The Climate Action Alliance of the Valley (CAAV) has been working hard to bring this great film to Harrisonburg so we need to fill up the theater. Bring your skeptical friends and relations, bring people who are not aware of climate change, bring everyone you know. Share this post with your email lists.
Merchants of Doubt at Court Square Theater!
The Climate Action Alliance of the Valley, Visulite Cinemas and the Arts Council of the Valley are partnering to host a showing of Merchants of Doubt, on Tuesday June 2nd at 7 pm. The film Merchants of Doubt is a documentary based on the book of the same name by Naomi Oreskes and Erik Coway first published in 2010. It looks at pundits-for-hire who present themselves as scientific authorities, whose services are bought and paid for by corporations, think tanks and other special interests to cast doubt and delay public and governmental action on climate change.
A Question and Answer session will be held in Court Square Theater after the film, moderated by Les Grady (CAAV) and with a panel that includes Doug Hendren and Bishop Dansby.
What: Merchants of Doubt showing plus Q and A
When: Tuesday June 2nd at 7pm
Where: Downtown Harrisonburg’s Court Square Theater
Cost: $9.50 Adult / $8.50 Senior, Student
You can buy tickets online here or at the door before the show.
Court Square Theater is located at 41-F Court Square in Harrisonburg, Virginia.
THOM POWERS on Merchants of Doubt, the film
Toronto International Film Festival
Documentarian Robert Kenner (Food, Inc.) investigates the shadowy world of professional skeptics, whose services are bought and paid for by corporations, think tanks and other special interests to cast doubt and delay public and governmental action on climate change.
“I’m not a scientist, but I play one on TV,” says Marc Morano, a man frequently cited as a specialist on climate change.

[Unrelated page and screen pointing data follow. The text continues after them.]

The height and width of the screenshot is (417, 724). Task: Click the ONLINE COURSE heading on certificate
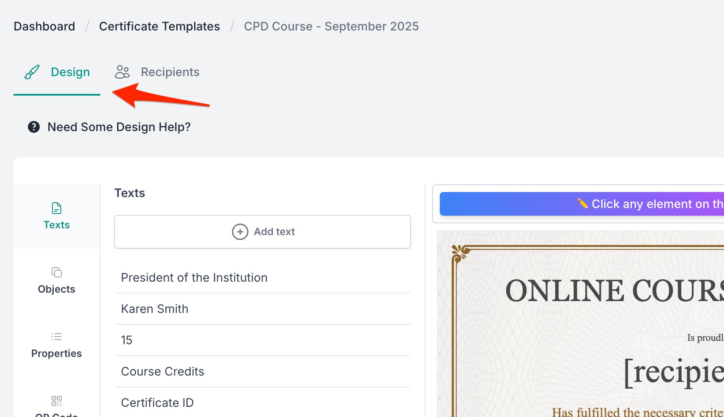tap(614, 291)
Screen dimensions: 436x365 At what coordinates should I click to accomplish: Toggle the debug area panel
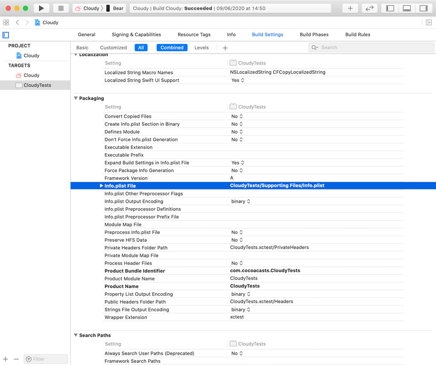(407, 8)
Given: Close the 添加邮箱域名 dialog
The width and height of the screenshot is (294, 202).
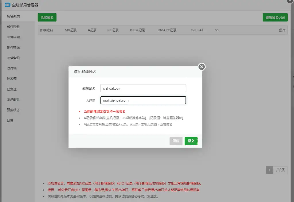Looking at the screenshot, I should [201, 67].
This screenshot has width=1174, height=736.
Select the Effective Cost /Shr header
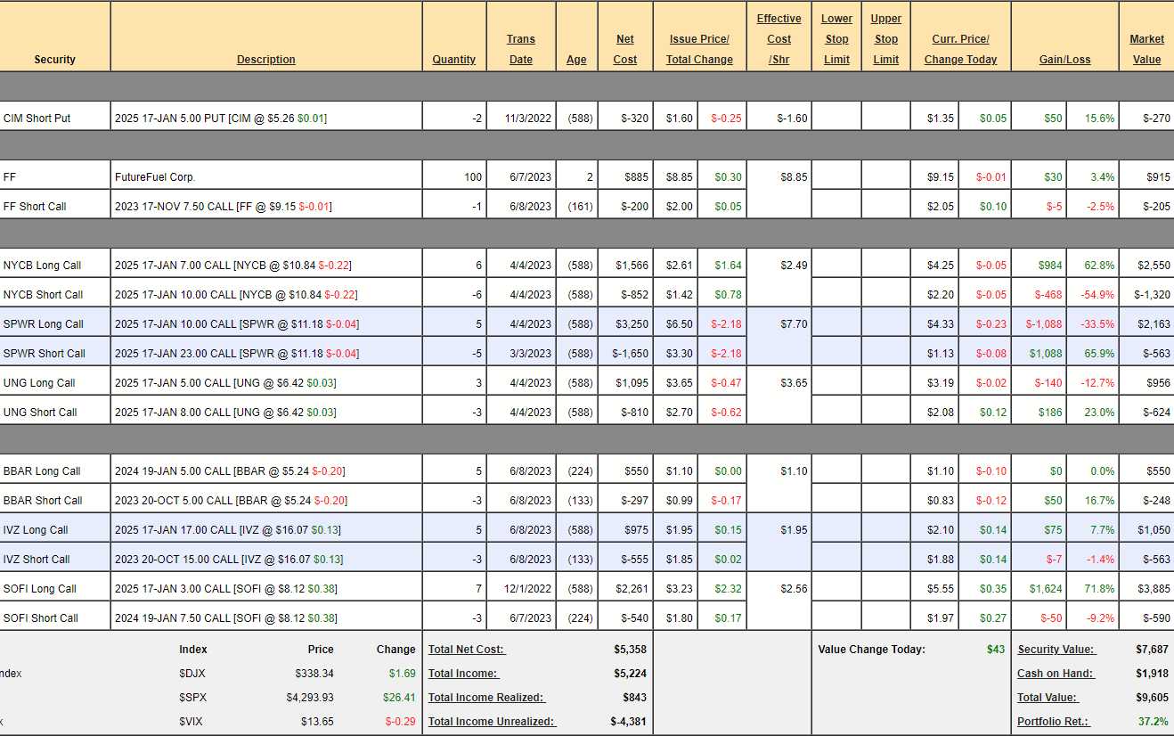[x=779, y=39]
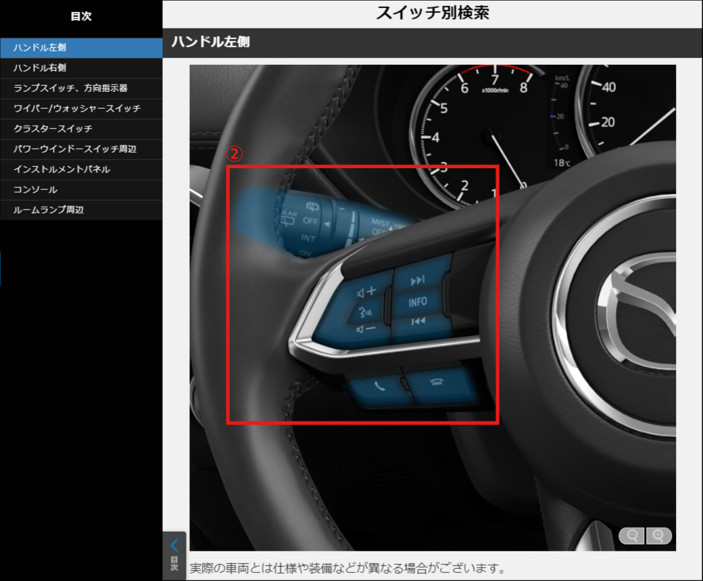Zoom out of the steering wheel image
The width and height of the screenshot is (703, 581).
point(633,536)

Merchants of Doubt explores the shadowy world of purported experts who stake claims contrary to scientific consensus. Their efforts have spread confusion and delayed action over cigarettes and toxic chemicals. Now their main battleground is denying the man-made causes of climate change.

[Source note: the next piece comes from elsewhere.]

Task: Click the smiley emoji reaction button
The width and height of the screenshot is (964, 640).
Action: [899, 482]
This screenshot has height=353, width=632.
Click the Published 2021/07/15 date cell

Director Robert Kenner previously investigated how corporations affect what we eat in his breakthrough documentary Food, Inc. Here he reveals how corporations affect what we think. He traces the birth of the doubt industry to the 1950s, when tobacco companies began fighting the perception that cigarettes are harmful. Those efforts succeeded for decades, and have been replicated as a model for climate-change denial.
A vast majority of legitimate scientists warn that we can’t afford to delay action any longer. So what drives the merchants of doubt: is it money, ideology, or both? Kenner profiles key climate skeptics, uncovering their credentials and motivations. He shows how they navigate the media, think tanks, and government circles. He interviews scientists such as James Hansen, who raised a prominent alarm about global warming in the 1980s only to see his work attacked. “Most scientists are not good communicators,” Hansen concedes.
Kenner also introduces us to figures who have crossed the political divide, such as Republican Congressman Bob Inglis from South Carolina. Inglis originally thought climate change was “hooey,” but reversed that opinion after deeper research. The fact that the Congressman now considers the environment a “moral issue” proves that other minds can change too.